- Born: Bernard Oreste Unti
- Education: Temple University (B.A., 1982); American University (PhD, 2002);
- Occupations: Historian; activist; nonprofit businessperson;
- Employers: American Anti-Vivisection Society (1985–1992); Humane World for Animals (2004–present);
- Known for: Historical research and writing; animal rights and welfare activism; donating and endowing the Bernard Unti Book and Ephemera Collection on Animal Studies at North Carolina State University Libraries

= Bernard Unti =

American historian and activist

Bernard Oreste Unti is an American historian and animal rights and welfare advocate. His work has covered the history of animal protection, vegetarianism, and anti-vivisection in the United States. He worked for the American Anti-Vivisection Society from 1985 to 1992 and later for Humane World for Animals (formerly the Humane Society of the United States). In 1990, he was among the organizers of protests at the Hegins Labor Day pigeon shoot in Pennsylvania. In 2022, he donated and endowed a collection of animal studies historical materials to the Special Collections Research Center at North Carolina State University Libraries.

== Biography ==
=== Early life and education ===
Unti is the son of Oreste V. Unti, a wine and liquor distributor and son of Italian immigrants. He became vegetarian at the age of 8.

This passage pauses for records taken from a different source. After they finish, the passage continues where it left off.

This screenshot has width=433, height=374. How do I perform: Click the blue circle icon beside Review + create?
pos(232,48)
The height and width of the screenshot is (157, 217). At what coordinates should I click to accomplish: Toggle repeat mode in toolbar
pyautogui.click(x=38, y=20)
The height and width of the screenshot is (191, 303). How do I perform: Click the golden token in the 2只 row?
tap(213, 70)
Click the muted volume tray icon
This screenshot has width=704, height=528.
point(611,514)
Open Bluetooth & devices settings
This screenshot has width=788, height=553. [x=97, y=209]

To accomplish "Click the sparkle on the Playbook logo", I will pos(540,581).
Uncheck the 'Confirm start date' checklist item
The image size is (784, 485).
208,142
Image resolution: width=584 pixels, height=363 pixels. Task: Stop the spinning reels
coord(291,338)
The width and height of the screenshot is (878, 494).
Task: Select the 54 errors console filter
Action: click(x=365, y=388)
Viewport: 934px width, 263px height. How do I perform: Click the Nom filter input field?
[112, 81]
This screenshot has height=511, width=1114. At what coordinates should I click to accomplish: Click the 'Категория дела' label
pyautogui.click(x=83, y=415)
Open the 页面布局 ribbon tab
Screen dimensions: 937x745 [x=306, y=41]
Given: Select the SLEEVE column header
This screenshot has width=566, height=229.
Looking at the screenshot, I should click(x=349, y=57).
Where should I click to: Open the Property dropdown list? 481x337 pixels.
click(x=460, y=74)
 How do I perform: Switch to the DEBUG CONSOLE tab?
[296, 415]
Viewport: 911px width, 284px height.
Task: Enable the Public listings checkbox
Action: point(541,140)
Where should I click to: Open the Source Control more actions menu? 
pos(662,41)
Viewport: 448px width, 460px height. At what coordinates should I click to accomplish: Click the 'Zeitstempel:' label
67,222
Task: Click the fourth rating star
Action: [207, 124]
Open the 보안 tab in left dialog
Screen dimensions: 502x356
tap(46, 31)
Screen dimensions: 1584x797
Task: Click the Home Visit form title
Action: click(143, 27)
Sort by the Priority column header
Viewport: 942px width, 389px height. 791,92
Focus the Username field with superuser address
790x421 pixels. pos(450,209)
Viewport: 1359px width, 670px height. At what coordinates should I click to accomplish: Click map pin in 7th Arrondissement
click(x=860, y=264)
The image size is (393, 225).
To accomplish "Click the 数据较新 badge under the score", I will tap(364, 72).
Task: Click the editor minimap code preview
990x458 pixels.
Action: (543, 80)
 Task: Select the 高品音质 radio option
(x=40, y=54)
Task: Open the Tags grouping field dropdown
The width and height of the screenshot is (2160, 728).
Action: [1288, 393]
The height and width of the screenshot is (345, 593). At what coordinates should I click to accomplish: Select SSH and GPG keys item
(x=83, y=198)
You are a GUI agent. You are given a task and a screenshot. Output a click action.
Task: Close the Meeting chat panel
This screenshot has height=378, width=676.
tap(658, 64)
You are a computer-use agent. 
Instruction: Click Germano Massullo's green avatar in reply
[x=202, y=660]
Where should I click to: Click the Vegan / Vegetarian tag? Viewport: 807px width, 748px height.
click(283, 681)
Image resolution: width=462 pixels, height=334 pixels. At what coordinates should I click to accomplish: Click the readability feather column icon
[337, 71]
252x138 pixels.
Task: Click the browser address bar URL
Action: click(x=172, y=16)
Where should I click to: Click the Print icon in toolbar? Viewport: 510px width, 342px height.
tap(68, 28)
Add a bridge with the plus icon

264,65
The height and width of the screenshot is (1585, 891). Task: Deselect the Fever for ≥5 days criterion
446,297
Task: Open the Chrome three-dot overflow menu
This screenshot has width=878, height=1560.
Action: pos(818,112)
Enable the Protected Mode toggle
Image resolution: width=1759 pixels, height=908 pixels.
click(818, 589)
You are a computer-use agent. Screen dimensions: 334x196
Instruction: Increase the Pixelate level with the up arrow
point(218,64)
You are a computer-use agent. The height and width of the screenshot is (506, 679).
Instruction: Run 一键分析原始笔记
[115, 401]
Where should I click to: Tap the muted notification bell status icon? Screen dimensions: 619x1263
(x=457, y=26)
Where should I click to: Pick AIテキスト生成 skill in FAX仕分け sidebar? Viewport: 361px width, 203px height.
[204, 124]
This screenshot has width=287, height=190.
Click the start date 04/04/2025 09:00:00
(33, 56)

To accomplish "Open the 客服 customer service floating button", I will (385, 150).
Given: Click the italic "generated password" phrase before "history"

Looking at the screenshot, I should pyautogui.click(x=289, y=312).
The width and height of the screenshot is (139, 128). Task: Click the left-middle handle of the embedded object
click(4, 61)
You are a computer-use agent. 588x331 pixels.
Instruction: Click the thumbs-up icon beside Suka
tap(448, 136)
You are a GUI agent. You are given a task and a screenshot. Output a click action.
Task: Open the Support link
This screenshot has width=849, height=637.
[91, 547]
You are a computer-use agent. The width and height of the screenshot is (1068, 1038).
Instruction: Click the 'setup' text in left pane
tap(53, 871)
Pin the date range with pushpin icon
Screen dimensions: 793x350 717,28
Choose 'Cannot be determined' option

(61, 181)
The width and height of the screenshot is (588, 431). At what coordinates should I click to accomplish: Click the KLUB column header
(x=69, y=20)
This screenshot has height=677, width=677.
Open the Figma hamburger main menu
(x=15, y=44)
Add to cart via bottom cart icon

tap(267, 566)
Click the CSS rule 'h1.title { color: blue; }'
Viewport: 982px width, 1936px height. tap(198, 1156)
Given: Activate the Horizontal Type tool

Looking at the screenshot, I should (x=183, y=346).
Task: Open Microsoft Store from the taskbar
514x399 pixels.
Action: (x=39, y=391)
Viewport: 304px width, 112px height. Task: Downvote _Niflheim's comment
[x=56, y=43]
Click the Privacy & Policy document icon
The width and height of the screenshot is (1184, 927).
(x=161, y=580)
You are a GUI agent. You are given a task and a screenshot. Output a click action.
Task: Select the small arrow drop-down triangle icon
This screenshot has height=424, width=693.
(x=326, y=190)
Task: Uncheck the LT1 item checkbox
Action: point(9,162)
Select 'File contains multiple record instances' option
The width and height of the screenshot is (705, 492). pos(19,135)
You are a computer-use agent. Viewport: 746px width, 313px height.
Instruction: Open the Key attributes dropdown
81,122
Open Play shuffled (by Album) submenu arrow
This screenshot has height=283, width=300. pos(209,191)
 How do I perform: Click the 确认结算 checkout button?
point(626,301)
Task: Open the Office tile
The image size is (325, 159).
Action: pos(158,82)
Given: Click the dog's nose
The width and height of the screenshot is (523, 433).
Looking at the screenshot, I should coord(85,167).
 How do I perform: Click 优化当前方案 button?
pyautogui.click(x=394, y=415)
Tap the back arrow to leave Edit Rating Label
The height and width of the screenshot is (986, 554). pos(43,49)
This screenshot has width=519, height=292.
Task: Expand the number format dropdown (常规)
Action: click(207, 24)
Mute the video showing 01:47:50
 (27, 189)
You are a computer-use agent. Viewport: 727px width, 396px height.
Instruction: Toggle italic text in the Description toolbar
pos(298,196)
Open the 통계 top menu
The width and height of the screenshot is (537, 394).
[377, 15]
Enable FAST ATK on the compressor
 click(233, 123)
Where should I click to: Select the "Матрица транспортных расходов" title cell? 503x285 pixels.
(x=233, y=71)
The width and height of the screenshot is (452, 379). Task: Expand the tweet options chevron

Unti received a B.A. in history from Temple University in 1982 and a PhD in U.S. history from American University in 2002. His doctoral dissertation, The Quality of Mercy: Organized Animal Protection in the United States 1866-1930 (2002), examined the U.S. animal protection movement after 1866, its relation to other post-Civil War reform movements, and the factors that shaped its achievements and limits through the early 20th century.

=== Career ===
Unti is an animal rights and welfare advocate. He worked for the American Anti-Vivisection Society (AAVS) from 1985 to 1992, including as executive director. He joined Humane World for Animals (HWA; formerly the Humane Society of the United States) in 2004. He served as senior policy adviser and special assistant to the president and CEO from 2004 to 2021, and then as a senior principal strategist in communications.

A 2012 interview by Faunalytics described Unti as a historian of the human-animal bond. He published Protecting All Animals: A Fifty-Year History of the Humane Society of the United States in 2004 and has written essays on cruelty to animals in historical and contemporary contexts.

=== Hegins pigeon-shoot protest ===
According to Norm Phelps, protests at the Hegins Labor Day pigeon shoot in Pennsylvania began in the mid-1980s and became an annual event attended by several hundred animal rights activists. Phelps writes that Trans-Species Unlimited (TSU) held small protests in 1984 and 1985, and that activist George Cave later called for a larger demonstration, with support from groups including People for the Ethical Treatment of Animals and the Fund for Animals. After TSU withdrew in 1990, the Fund for Animals led the protest coalition.

Phelps describes the 1990 demonstration as tense, with confrontations between protesters and local supporters. He states that Unti was among the protest organizers and that, while addressing demonstrators with a bullhorn, he was thrown to the ground by police and dislocated his shoulder. In 1993, The Patriot-News reported that Unti was arrested during the 1990 protest and charged with disorderly conduct. The newspaper reported that state officials agreed to pay Unti $75,000 after a federal jury found that state police used excessive force during the arrest, in which his collarbone was broken, and that no criminal charges were filed against him in the incident.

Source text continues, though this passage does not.